Conference: NeurIPS 2025 arXiv: 2412.06474 Code: https://github.com/kigb/DropoutDecoding Area: Multimodal VLM Keywords: VLM hallucination, uncertainty quantification, visual token dropout, epistemic uncertainty, ensemble decoding

TL;DR

This paper proposes Dropout Decoding — a training-free inference-time method that projects visual tokens into the text space to quantify their epistemic uncertainty, selectively masks high-uncertainty visual tokens, and aggregates multiple masked decoding results via majority voting to substantially reduce object hallucinations in LVLMs.

Background & Motivation

Severity of LVLM Hallucinations: Large vision-language models (LVLMs) have demonstrated strong capabilities in image captioning, visual question answering, and related tasks, yet they frequently produce hallucinations — generating descriptions inconsistent with image content. Object hallucination in particular poses a serious credibility barrier for real-world deployment. Such hallucinations often stem from the model misinterpreting certain visual tokens, incorrectly mapping specific visual patch information to non-existent objects or erroneous attributes.

Limitations of Prior Work: Training-time approaches (e.g., task-specific fine-tuning, RLHF) require substantial computational resources and generalize poorly to new tasks. Inference-time approaches (e.g., OPERA modifying beam search, VCD using contrastive decoding) are largely heuristic and lack a principled measure of which visual tokens are unreliable. More fundamentally, these methods do not directly answer a core question: among hundreds to thousands of visual tokens, which carry reliable information and which are uncertain or prone to misinterpretation?

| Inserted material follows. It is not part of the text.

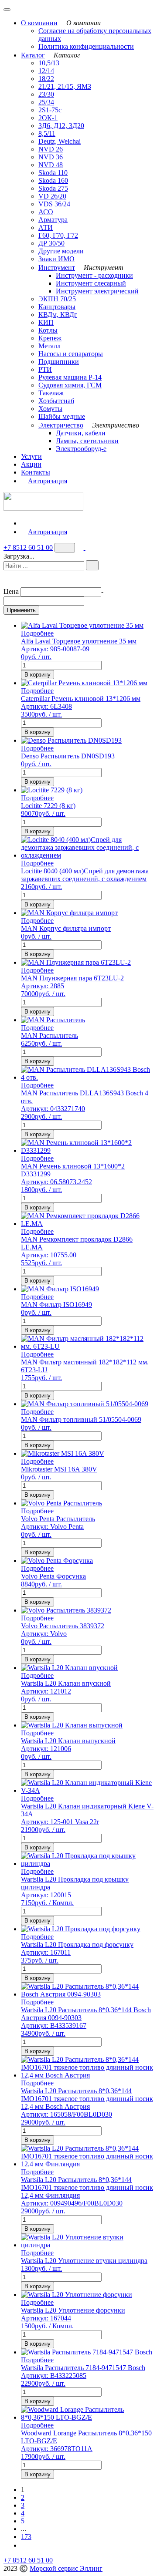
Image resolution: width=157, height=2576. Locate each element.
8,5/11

Transferring the Dropout Idea: Traditional dropout applies random masking to model parameters during training to prevent overfitting, but applying parameter-level dropout to pretrained LVLMs is infeasible. The authors propose transferring the core idea of dropout from parameter space to input token space — selectively masking visual input tokens at inference time to reduce over-reliance on noisy visual tokens by introducing stochasticity into the decoding context.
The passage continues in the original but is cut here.